Deng, J. - Presenter, University of Pennsylvania
Molaei, M., University of Pennsylvania
Stebe, D. K. J., University of Pennsylvania
The advent of self-propelled colloids that move absent external force brings important and as yet largely untapped degrees of freedom to interfacial engineering. Bacteria are one example of active colloids that propel themselves and interact with fluid boundaries. Because of their directed motion, active colloids accumulate near interfaces. They can also adsorb directly and swim in an adhered state with complex trajectories that differ from those in bulk in both form and spatio-temporal implications. In this research, we image the displacement fields of passive colloidal tracers around the swimming bacteria over short lag times to approximate the hydrodynamic flow field, and we compare that flow field to predictions based on hydrodynamic multipoles for Stokes flow.
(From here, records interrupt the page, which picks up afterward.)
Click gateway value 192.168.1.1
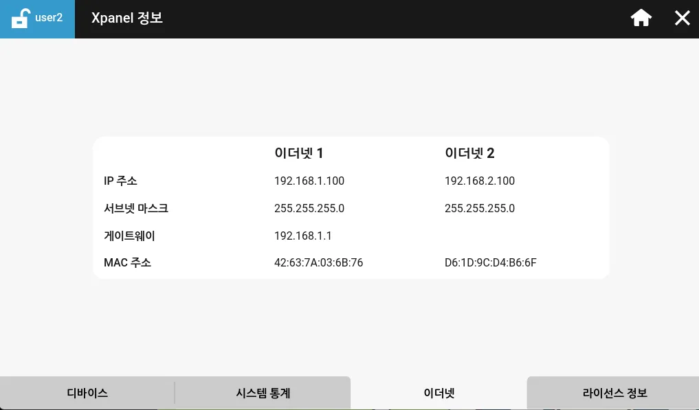The width and height of the screenshot is (699, 410). [302, 236]
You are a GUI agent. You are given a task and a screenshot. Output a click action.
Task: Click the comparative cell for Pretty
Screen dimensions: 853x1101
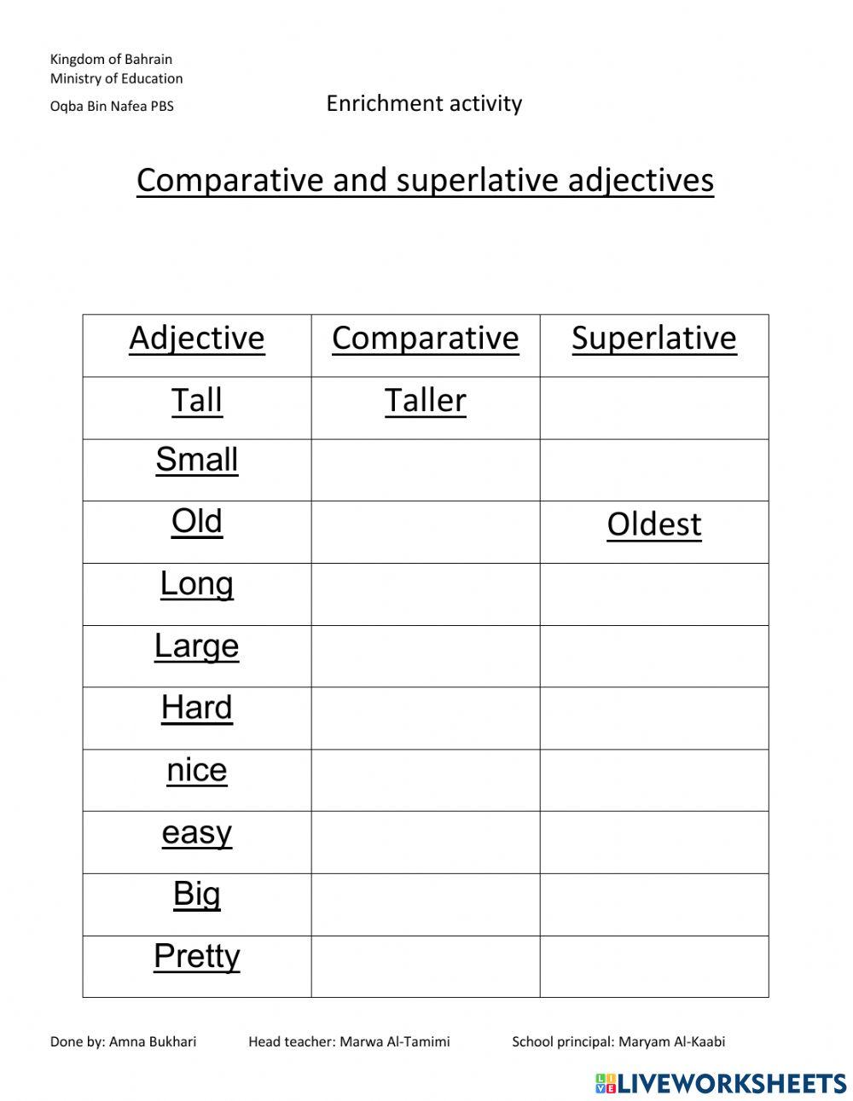[425, 966]
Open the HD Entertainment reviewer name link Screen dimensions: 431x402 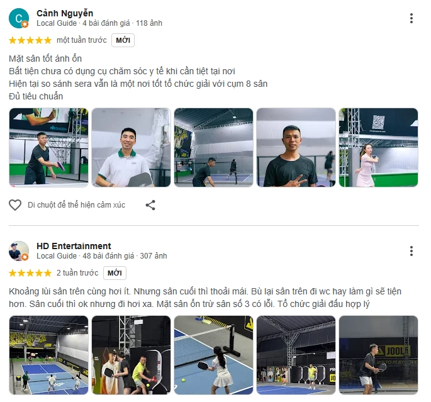(x=74, y=245)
The flow field of an interfacially trapped bacterium is well described by two hydrodynamic dipolar modes, which are associated with interfacial incompressibility. Building on our understanding of the hydrodynamic pair interactions of passive colloids with active bacteria, we calculate the path of tracer entrained by the flow of active swimmers that follow curly trajectories and straight paths. Presence of multiple swimmers and active noise on their swimming paths are also considered to quantify mixing on the interface. This work provides us new design rules for active interfaces to enhance transport in multiphase systems.